**INFORMATION**
= Beginning of Section =

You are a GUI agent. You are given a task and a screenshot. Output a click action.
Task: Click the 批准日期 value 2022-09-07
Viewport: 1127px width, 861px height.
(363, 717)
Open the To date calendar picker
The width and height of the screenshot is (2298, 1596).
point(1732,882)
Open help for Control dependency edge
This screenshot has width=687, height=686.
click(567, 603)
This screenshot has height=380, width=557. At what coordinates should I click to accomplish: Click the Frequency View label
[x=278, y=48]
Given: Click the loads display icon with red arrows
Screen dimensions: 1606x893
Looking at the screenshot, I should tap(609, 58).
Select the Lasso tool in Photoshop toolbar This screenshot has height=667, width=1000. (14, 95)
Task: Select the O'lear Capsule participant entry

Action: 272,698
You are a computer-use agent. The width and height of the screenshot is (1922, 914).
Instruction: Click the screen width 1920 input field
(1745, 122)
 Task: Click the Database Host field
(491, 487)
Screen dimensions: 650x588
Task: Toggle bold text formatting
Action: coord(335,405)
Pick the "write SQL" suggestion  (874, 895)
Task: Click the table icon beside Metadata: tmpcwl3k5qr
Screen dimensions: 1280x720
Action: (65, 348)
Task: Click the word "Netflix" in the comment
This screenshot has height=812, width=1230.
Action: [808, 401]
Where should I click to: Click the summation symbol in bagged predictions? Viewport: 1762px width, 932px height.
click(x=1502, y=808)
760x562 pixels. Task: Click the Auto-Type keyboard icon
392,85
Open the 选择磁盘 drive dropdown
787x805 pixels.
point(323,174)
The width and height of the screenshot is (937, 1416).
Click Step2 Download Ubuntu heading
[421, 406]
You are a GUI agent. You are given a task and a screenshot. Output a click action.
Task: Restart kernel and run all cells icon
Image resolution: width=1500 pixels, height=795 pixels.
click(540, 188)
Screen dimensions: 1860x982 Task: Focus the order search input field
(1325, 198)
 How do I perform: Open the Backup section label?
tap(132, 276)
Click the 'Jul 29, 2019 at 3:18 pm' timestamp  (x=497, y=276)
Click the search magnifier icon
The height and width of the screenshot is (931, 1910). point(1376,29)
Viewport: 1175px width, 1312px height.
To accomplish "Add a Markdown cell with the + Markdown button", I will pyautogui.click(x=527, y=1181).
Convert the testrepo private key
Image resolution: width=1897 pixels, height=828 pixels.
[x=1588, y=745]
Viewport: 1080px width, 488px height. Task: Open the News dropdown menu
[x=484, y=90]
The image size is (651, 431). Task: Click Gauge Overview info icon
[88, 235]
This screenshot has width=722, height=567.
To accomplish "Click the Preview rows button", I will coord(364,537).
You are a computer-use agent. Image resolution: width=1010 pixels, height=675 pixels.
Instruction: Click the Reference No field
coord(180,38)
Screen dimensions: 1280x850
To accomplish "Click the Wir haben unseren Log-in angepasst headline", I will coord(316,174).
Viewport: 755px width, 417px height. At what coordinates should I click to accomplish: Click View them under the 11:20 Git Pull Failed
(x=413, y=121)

= End of Section =

**ASSIGNED TASK**
Beginning of the records through the line with "Viewport: 1175px width, 1312px height.": return that span exactly and stop there.

**FINISHED EXERCISE**
You are a GUI agent. You are given a task and a screenshot. Output a click action.
Task: Click the 批准日期 value 2022-09-07
Viewport: 1127px width, 861px height.
(363, 717)
Open the To date calendar picker
The width and height of the screenshot is (2298, 1596).
point(1732,882)
Open help for Control dependency edge
This screenshot has width=687, height=686.
click(567, 603)
This screenshot has height=380, width=557. At what coordinates should I click to accomplish: Click the Frequency View label
[x=278, y=48]
Given: Click the loads display icon with red arrows
Screen dimensions: 1606x893
Looking at the screenshot, I should tap(609, 58).
Select the Lasso tool in Photoshop toolbar This screenshot has height=667, width=1000. (14, 95)
Task: Select the O'lear Capsule participant entry

Action: 272,698
You are a computer-use agent. The width and height of the screenshot is (1922, 914).
Instruction: Click the screen width 1920 input field
(1745, 122)
 Task: Click the Database Host field
(491, 487)
Screen dimensions: 650x588
Task: Toggle bold text formatting
Action: coord(335,405)
Pick the "write SQL" suggestion  (874, 895)
Task: Click the table icon beside Metadata: tmpcwl3k5qr
Screen dimensions: 1280x720
Action: (65, 348)
Task: Click the word "Netflix" in the comment
This screenshot has height=812, width=1230.
Action: [808, 401]
Where should I click to: Click the summation symbol in bagged predictions? Viewport: 1762px width, 932px height.
click(x=1502, y=808)
760x562 pixels. Task: Click the Auto-Type keyboard icon
392,85
Open the 选择磁盘 drive dropdown
787x805 pixels.
point(323,174)
The width and height of the screenshot is (937, 1416).
Click Step2 Download Ubuntu heading
[421, 406]
You are a GUI agent. You are given a task and a screenshot. Output a click action.
Task: Restart kernel and run all cells icon
Image resolution: width=1500 pixels, height=795 pixels.
click(540, 188)
Screen dimensions: 1860x982 Task: Focus the order search input field
(1325, 198)
 How do I perform: Open the Backup section label?
tap(132, 276)
Click the 'Jul 29, 2019 at 3:18 pm' timestamp  (x=497, y=276)
Click the search magnifier icon
The height and width of the screenshot is (931, 1910). point(1376,29)
Viewport: 1175px width, 1312px height.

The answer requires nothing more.